Old Mill Brewpub among many growing breweries in Michigan

0

By: Eric Strader
ericstrader69@gmail.com

Eric Strader/Flavor 574

Over the weekend, I headed to Plainwell, Mich., to unload my kiln. Whenever I’m in that area, I like to stop in and check on things at Old Mill Brewpub and Grill.

Owner Scott Zylstra’s brewpub is one of many in Michigan that continues to grow. He started brewing with a half-barrel system and served his first beer in October 2013.

He then upgraded to a one barrel system, replaced that with a three barrel system, and just this past week changed out his three barrel fermenters for seven barrel jacketed fermenters.

This means he can just about double his production in the same space by mashing twice in his three barrel brewhouse, and putting a double batch into each of the seven barrel fermenters.  

There are 10 taps, and two of the draft choices were new since my last visit.

Last November, Scott was able to purchase the building from owner Dennis DeHann. As the story goes, Dennis wanted to fly as a boy, so he jumped off the chicken coop and earned the nickname Wilbur (as in Wilbur Wright).

In his honor, Scott named the Old Mill Brewpub truck Wilbur, and in turn named his new double IPA Wilbur (9.3 percent ABV). It is brewed with Simcoe and Columbus hops, and has a big malt backbone with notes of pine and citrus.

MILLie Vanillie (vanilla porter, 5.5 percent ABV), the other new beer for me on the menu, is so popular that Scott can hardly brew it fast enough. I did not take the opportunity to taste it on this visit, but if it’s anything like his Mackinac Island Double Fudge Porter, it is definitely worth enjoying.

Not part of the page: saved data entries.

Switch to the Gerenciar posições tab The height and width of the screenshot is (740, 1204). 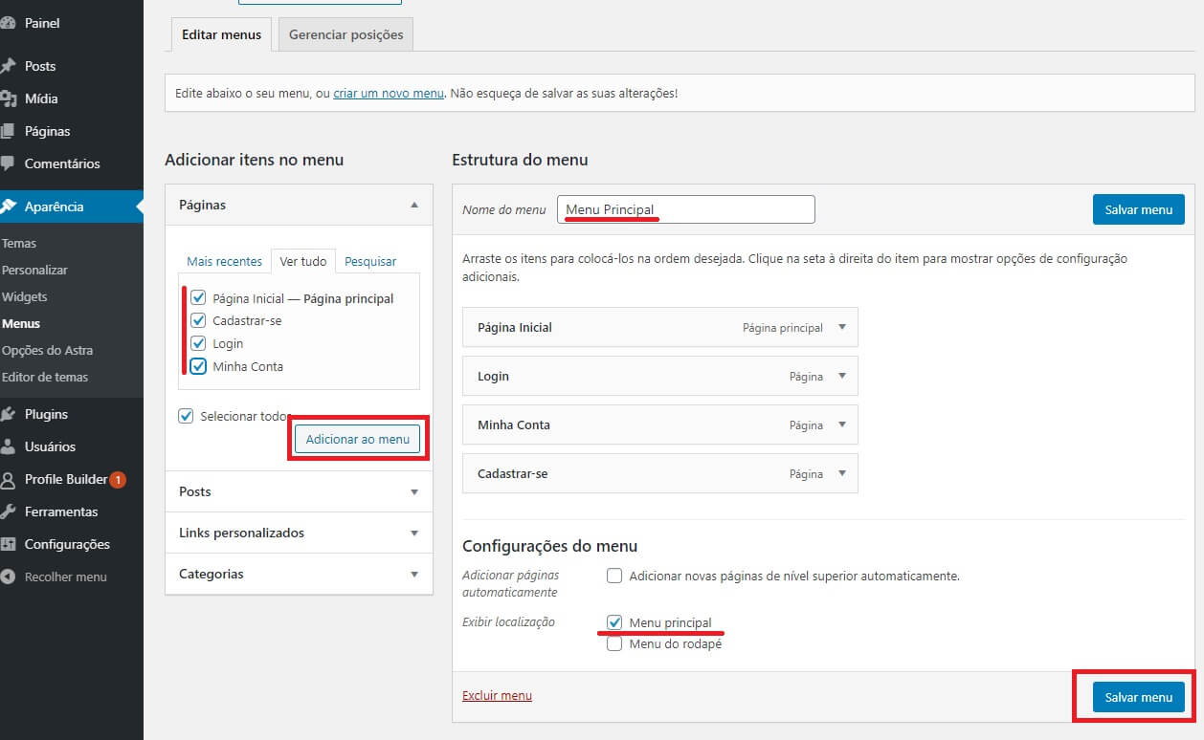coord(345,34)
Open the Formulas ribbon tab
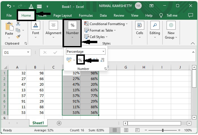This screenshot has height=135, width=198. point(86,16)
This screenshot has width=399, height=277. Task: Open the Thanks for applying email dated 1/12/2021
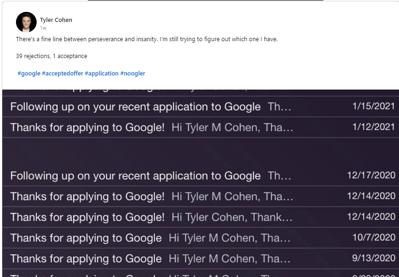200,128
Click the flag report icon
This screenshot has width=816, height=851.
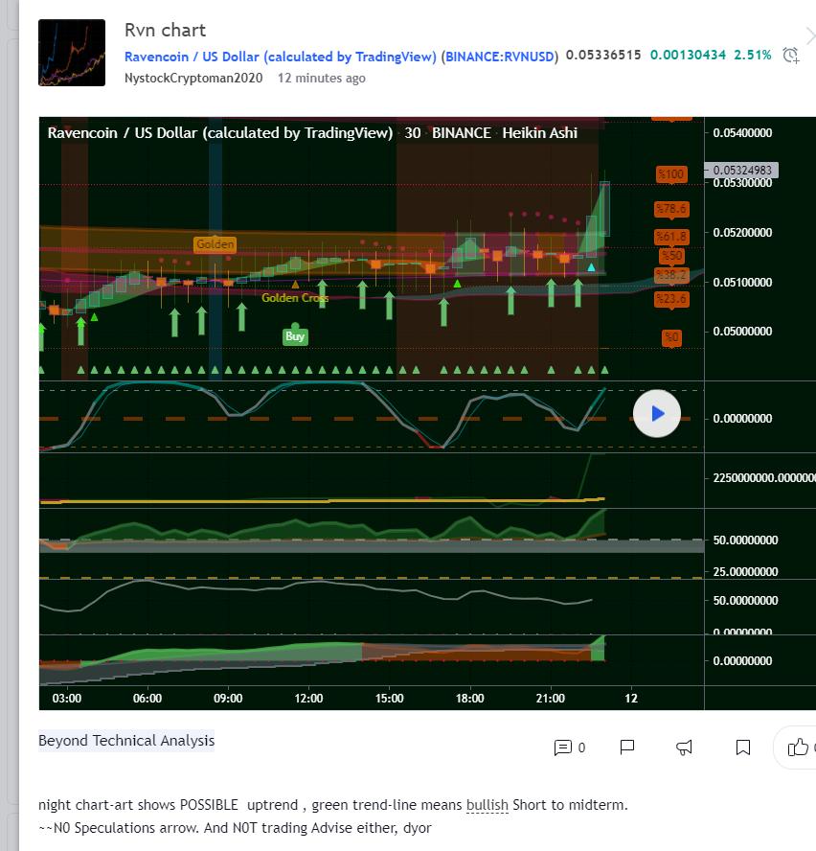(627, 748)
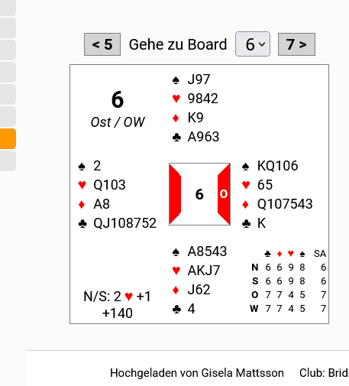Click the club column header in the trick table

(x=267, y=254)
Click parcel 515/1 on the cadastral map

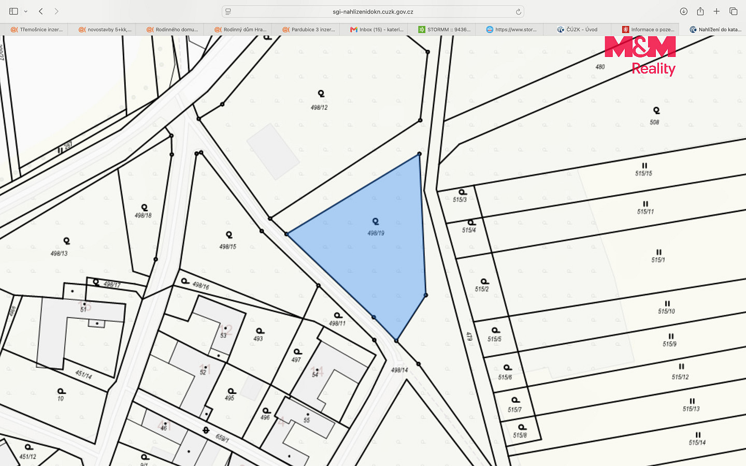pyautogui.click(x=658, y=260)
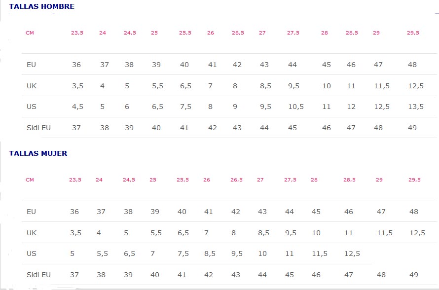Click 12,5 in the women's US row
Screen dimensions: 439x290
tap(352, 254)
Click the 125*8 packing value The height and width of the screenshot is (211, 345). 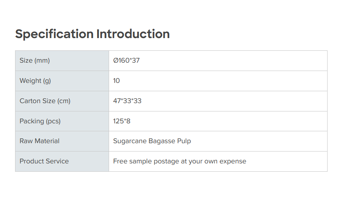(x=122, y=121)
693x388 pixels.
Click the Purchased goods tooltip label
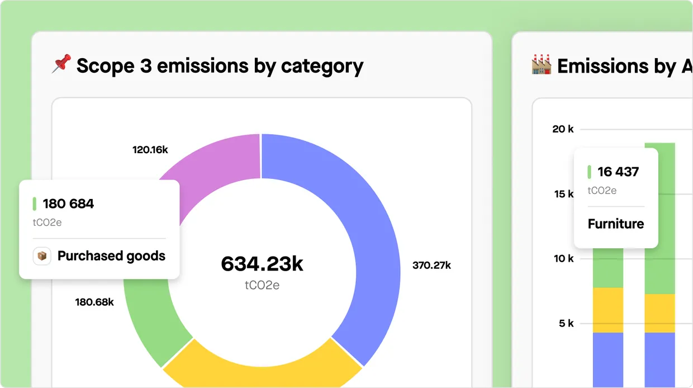coord(111,256)
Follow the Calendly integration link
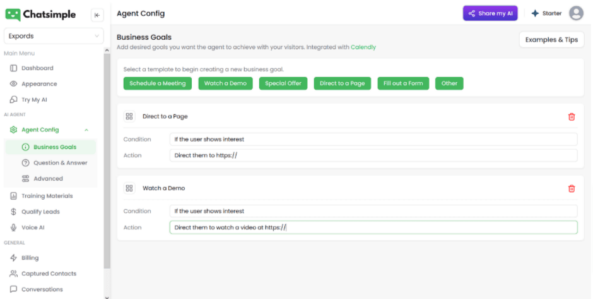The height and width of the screenshot is (299, 593). 363,47
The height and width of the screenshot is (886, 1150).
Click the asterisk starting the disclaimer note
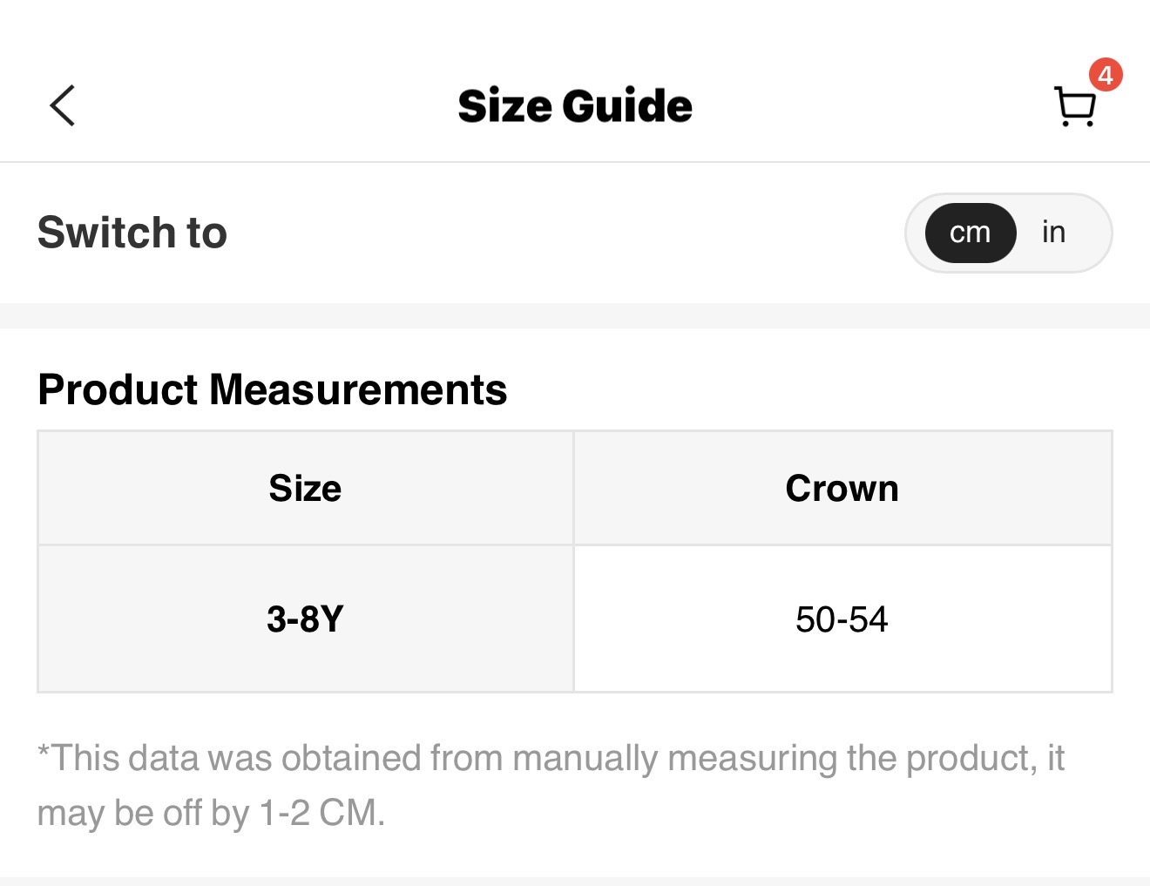(x=44, y=751)
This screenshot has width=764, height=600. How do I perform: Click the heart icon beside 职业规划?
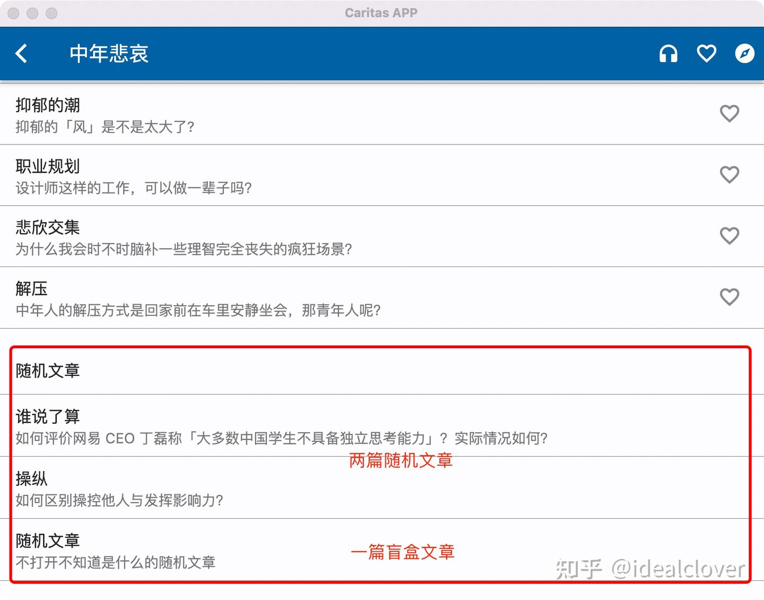point(730,175)
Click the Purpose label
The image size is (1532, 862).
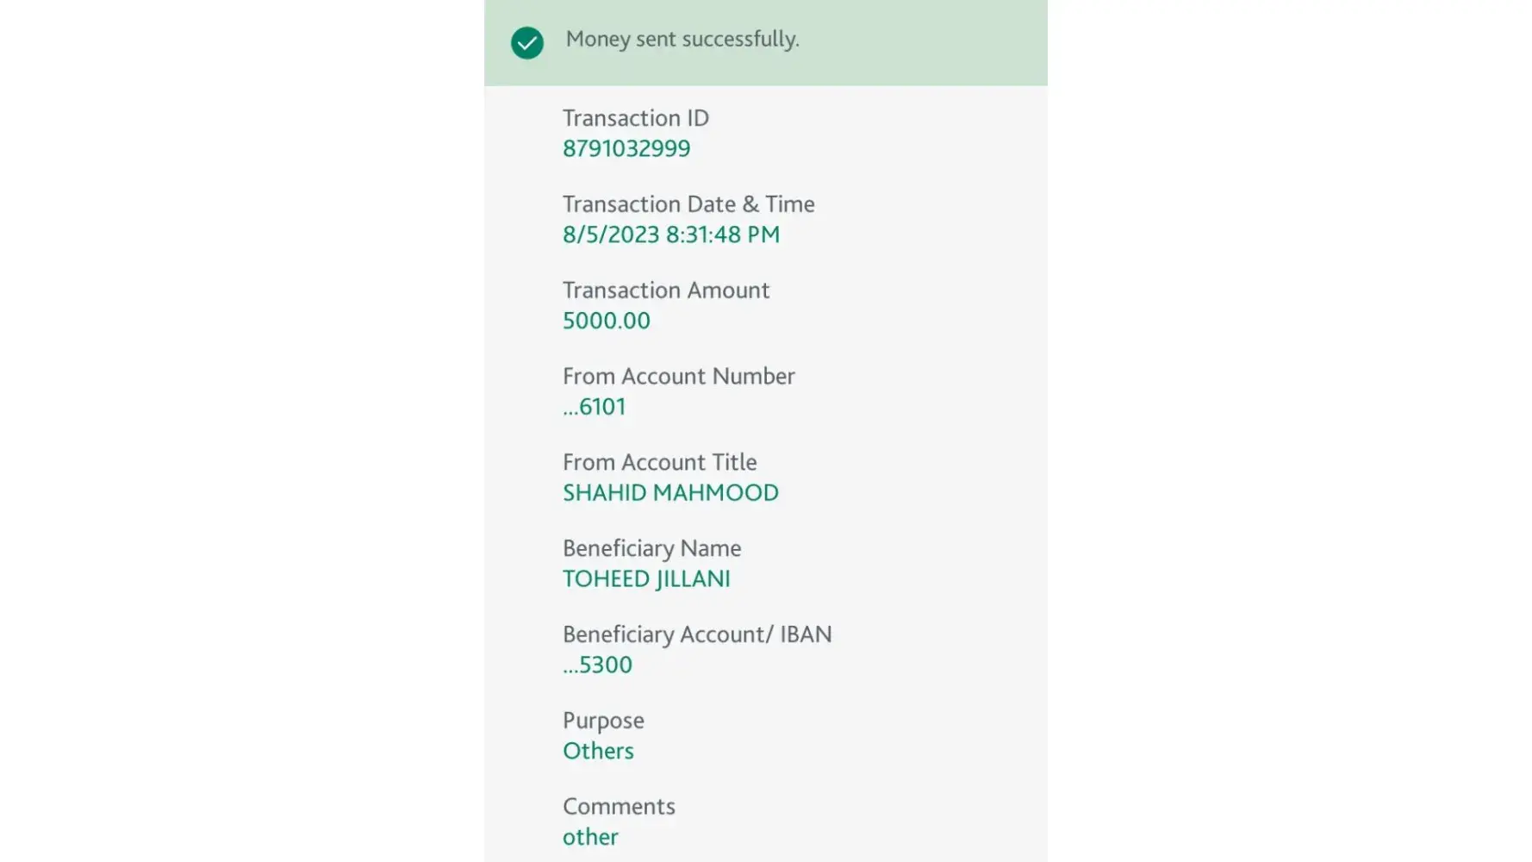coord(603,721)
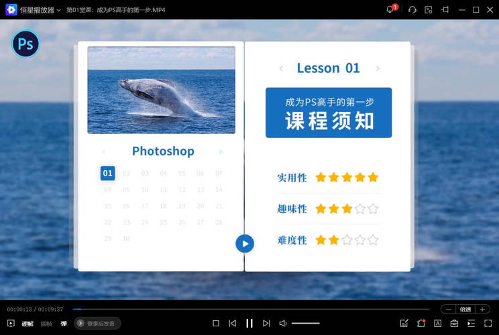499x335 pixels.
Task: Skip to the previous video
Action: click(x=232, y=323)
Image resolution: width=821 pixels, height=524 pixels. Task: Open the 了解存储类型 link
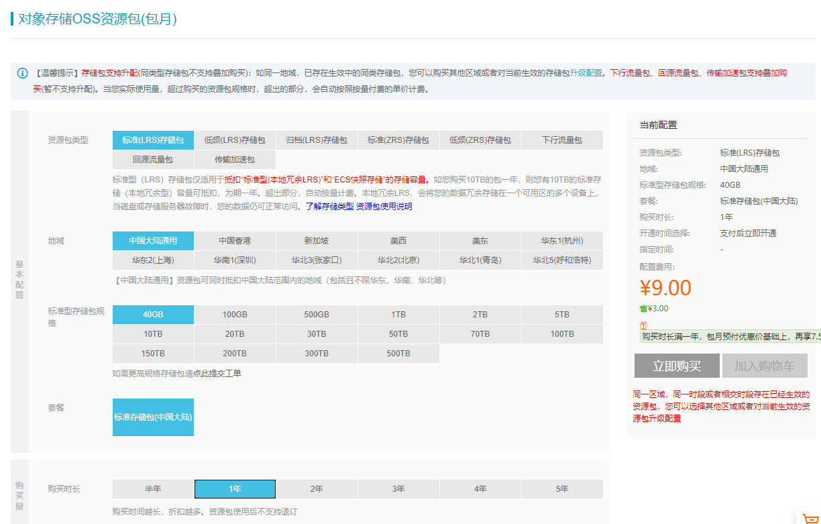tap(329, 207)
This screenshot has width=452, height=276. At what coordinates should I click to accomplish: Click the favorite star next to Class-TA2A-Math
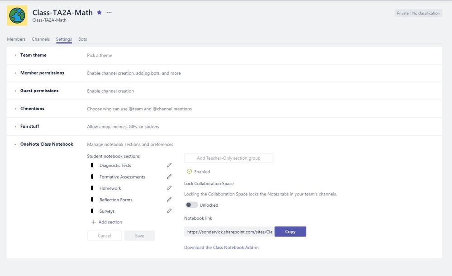click(x=100, y=13)

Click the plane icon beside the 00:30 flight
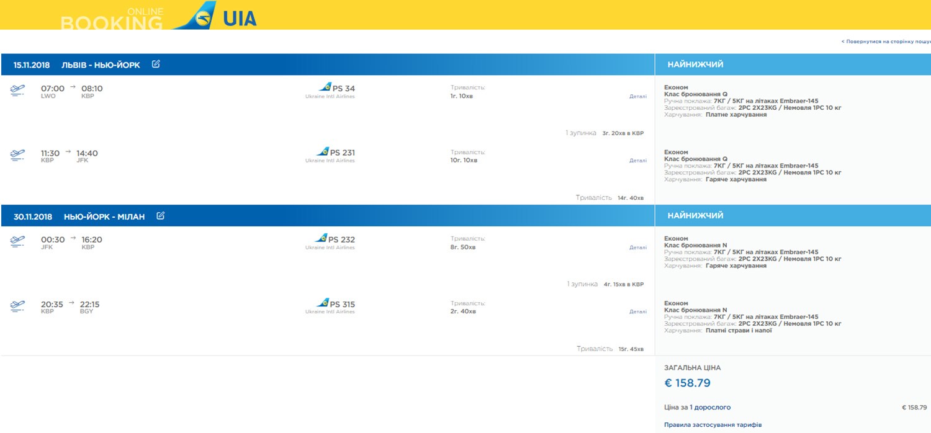click(x=17, y=241)
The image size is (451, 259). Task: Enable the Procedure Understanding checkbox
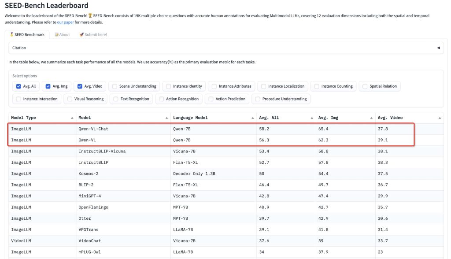(258, 99)
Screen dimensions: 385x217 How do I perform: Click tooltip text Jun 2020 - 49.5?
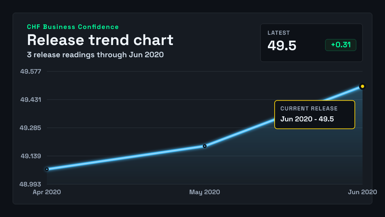[x=307, y=119]
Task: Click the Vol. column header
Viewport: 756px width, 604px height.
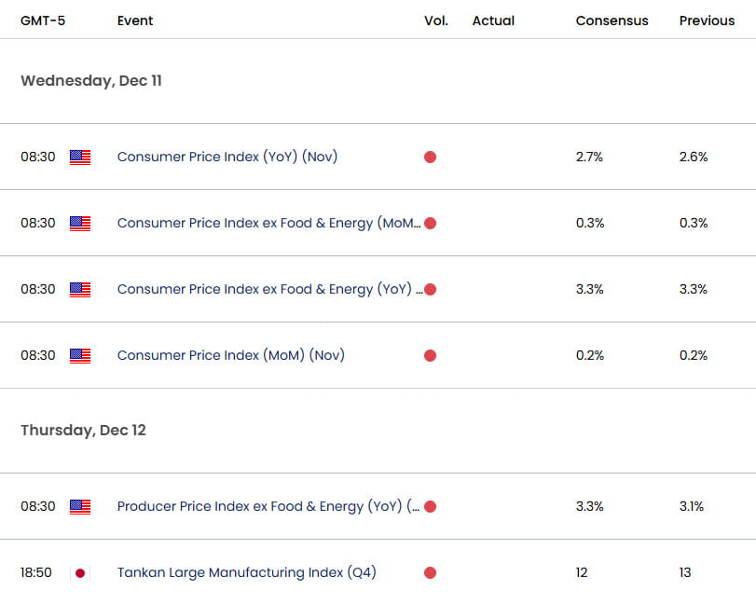Action: 436,20
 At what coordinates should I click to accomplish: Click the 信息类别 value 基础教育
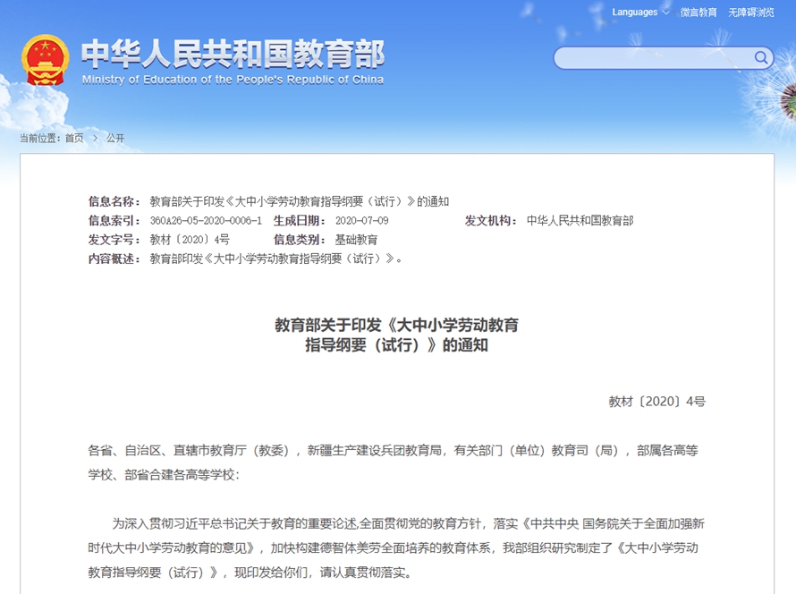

Last fall, Scott traveled to Kelvin Cooperage (Louisville, Ky.) to pick up some barrels to age some of his beer. When he arrived, he found plenty of barrels to choose from and with help from the experts, he picked out four Heaven Hill bourbon barrels that had just been emptied the previous day.

Kelvin Cooperage makes both wine and spirit barrels. The wine barrels are made nice and sexy-smooth and toasted for 20 minutes with a gas flame, while the bourbon barrels are left rough and charred by tilting the barrel closer to the flame.

Scott’s imperial stout has been in the barrels for six months and should pick up nuances of oak and vanilla.His plans are to take some of this bourbon barrel aged imperial stout to the Michigan Summer Beer Festival, July 24-25 in Ypsilanti, Mich.

With four barrels, he should get a good amount, and hopefully he will be able to tap some at the pub as well.